Слава, ура и да здравствует многое

Раньше, сейчас и вообще навсегда!

Стихи уже высечены на мраморе, так что остается только вынуть мраморный лист из мраморной пишущей машинки и получить за текст песни премию от правительства, народа и всех остальных.

Добролюбов дочитал знакомые слова и о многом задумался. Во-первых, он думал о том, почему отчество маршала совпадает с именем поэта и не приходится ли в связи с этим маршал лауреату сыном. Во-вторых, он думал о том, что означает лежащий на земле позади поэтического гиганта маленький камень с надписью «Анна Семеновна Балконская», уж не муза ли это похоронена у ног певца, и если муза, то кем она приходилась маршалу, не матерью ли. В-третьих, он думал о поэзии вообще и ничего придумать не мог — что тут придумаешь, чудо, Божественный Дар! «Раньше, сейчас и вообще навсегда…» Да, тут уж ни прибавить, ни убавить.

Между тем, пока пожилой человек размышлял о жизни, смерти и бессмертии, среди надгробий произошло движение. Устин Тимофеевич Балконский распрямил закаменевшую, как бывает от долгой сидячей работы, спину, слегка потянулся, заскрипев мраморными суставами, и обратился к маршалу, положившему наконец молчаливую трубку и с облегчением отнявшему палец от опасной кнопки.

— Ну-с, старый вояка, — хрипловатым высоким голосом сказал поэт, — все начальству звонишь? Оно и видно Ваню, простая ты душа. Начальству не звонить надо, а стучать…

Тут, процитировав одну из знаменитых своих же острот, славившийся и при жизни цинизмом лауреат захихикал.

— Ихнюю мать, — откликнулся на это дважды герой, — им ни живой, ни мертвый не дозвонится, а отвечать потом мне. Сбили ту сраную тряпку — шум на весь мир. А если б не сбили? Улетели б они в свою Израиловку или в Швецию какую-нибудь, полный ковер этих… сидентов, в общем. Собрались, понимаешь, перебежать на сторону агрессивного блока, паскуды, а советская пэвэо, значит, не тронь их? Кого б тогда за жопу взяли? Правильно, опять Печку, у нас всегда генералы виноваты, а кто повыше, тот не знал ничего…
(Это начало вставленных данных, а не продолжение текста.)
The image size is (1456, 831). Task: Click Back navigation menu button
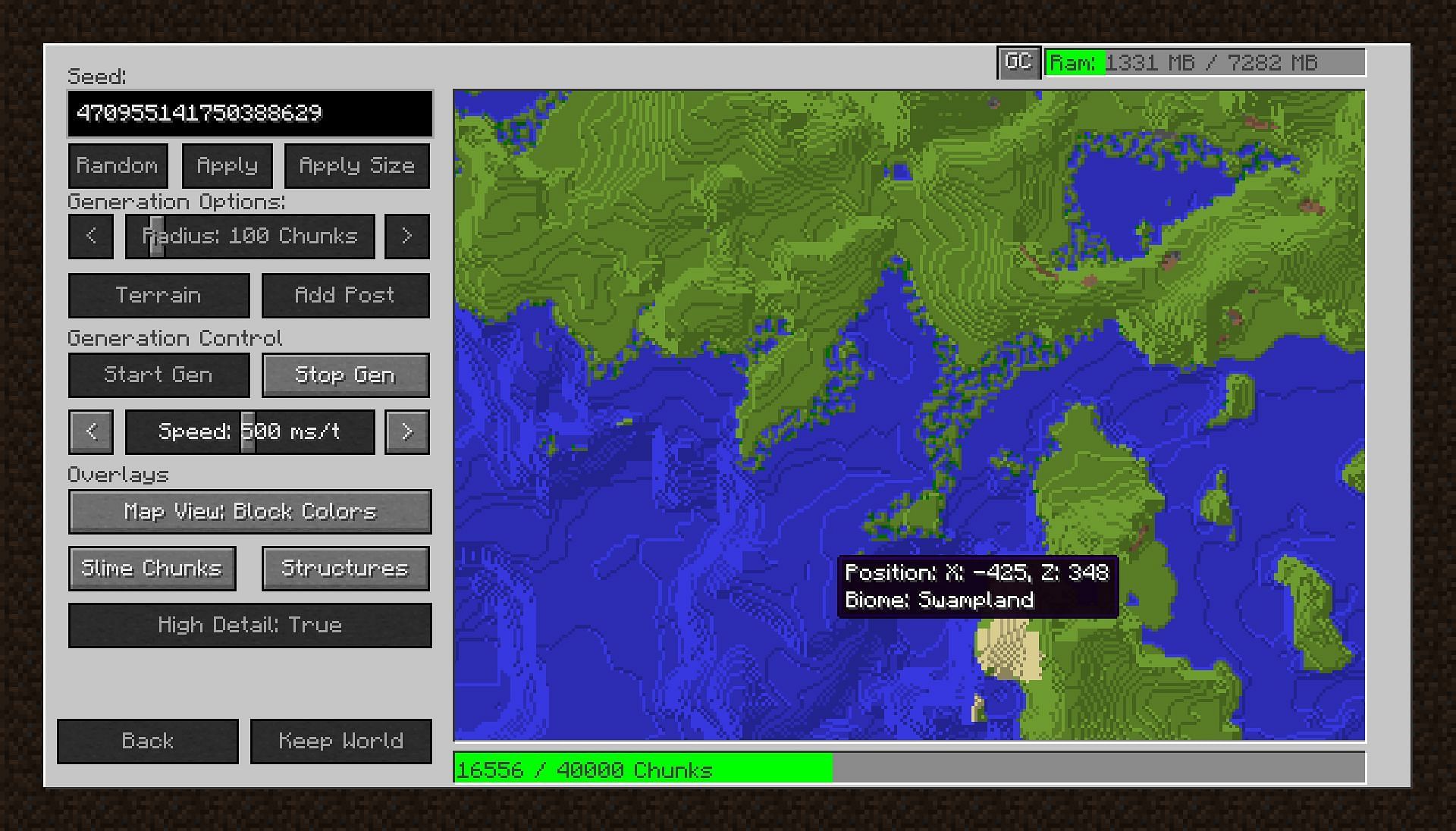tap(147, 740)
Балконский замахал на разошедшегося собеседника руками, при этом тонкий белый песок с шуршанием потек по мрамору.

— Хватит тебе орать, Иван, на кладбище ведь. Да и уши везде есть, выбирай слова, не мальчик, должен понимать… Ты лучше вот человеку на его вопросы ответь, это нам с тобой уже все известно, а он в законном недоумении…

Действительно, бывший майор находился в изумлении. Не столько поразил его сам факт оживленной беседы памятников, сколько смысл сказанного ими — прежде Добролюбов никогда не попадал в компанию таких ответственных товарищей, настоящих героев, и не представлял, какие вольные и даже непозволительные для коммунистов речи ведут они между собою.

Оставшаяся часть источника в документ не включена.